• **INSTRUCTIONS FOR THE TASK**: The response must consist of the lines below from the one with "Given: Click the Nom" through the one with "Task: Mark task complete with circle checkbox", exactly as they appear and with both ends kept.
···
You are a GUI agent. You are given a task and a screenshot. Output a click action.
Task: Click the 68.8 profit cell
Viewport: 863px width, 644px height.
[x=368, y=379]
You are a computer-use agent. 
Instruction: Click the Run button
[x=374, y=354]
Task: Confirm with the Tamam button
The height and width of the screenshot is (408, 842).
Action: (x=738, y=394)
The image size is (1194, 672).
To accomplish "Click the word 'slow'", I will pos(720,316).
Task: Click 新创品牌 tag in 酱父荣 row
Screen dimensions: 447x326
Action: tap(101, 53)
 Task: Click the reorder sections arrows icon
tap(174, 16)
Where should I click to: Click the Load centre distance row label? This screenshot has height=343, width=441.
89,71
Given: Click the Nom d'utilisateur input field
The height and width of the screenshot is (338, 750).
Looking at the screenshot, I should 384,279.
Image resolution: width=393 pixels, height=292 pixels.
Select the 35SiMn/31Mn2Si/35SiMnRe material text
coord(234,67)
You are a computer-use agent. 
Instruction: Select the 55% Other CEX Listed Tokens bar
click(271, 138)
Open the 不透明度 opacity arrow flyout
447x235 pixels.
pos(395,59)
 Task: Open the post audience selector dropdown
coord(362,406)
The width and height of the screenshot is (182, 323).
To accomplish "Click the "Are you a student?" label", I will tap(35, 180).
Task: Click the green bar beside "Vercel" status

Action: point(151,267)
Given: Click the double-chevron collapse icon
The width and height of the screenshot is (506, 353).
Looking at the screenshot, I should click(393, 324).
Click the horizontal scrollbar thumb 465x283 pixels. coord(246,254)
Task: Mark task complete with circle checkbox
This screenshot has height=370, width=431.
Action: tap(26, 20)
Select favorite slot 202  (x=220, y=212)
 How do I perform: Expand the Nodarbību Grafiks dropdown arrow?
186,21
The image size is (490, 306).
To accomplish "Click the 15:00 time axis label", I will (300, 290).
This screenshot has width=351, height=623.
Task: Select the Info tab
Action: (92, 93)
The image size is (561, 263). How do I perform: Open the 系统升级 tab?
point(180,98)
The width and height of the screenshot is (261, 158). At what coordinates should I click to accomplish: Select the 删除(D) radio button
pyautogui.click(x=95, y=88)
···
• **TASK RESULT**:
Given: Click the Nom d'utilisateur input field
The height and width of the screenshot is (338, 750).
Looking at the screenshot, I should 384,279.
Image resolution: width=393 pixels, height=292 pixels.
Select the 35SiMn/31Mn2Si/35SiMnRe material text
coord(234,67)
You are a computer-use agent. 
Instruction: Select the 55% Other CEX Listed Tokens bar
click(271, 138)
Open the 不透明度 opacity arrow flyout
447x235 pixels.
pos(395,59)
 Task: Open the post audience selector dropdown
coord(362,406)
The width and height of the screenshot is (182, 323).
To accomplish "Click the "Are you a student?" label", I will tap(35, 180).
Task: Click the green bar beside "Vercel" status

Action: point(151,267)
Given: Click the double-chevron collapse icon
The width and height of the screenshot is (506, 353).
Looking at the screenshot, I should click(393, 324).
Click the horizontal scrollbar thumb 465x283 pixels. coord(246,254)
Task: Mark task complete with circle checkbox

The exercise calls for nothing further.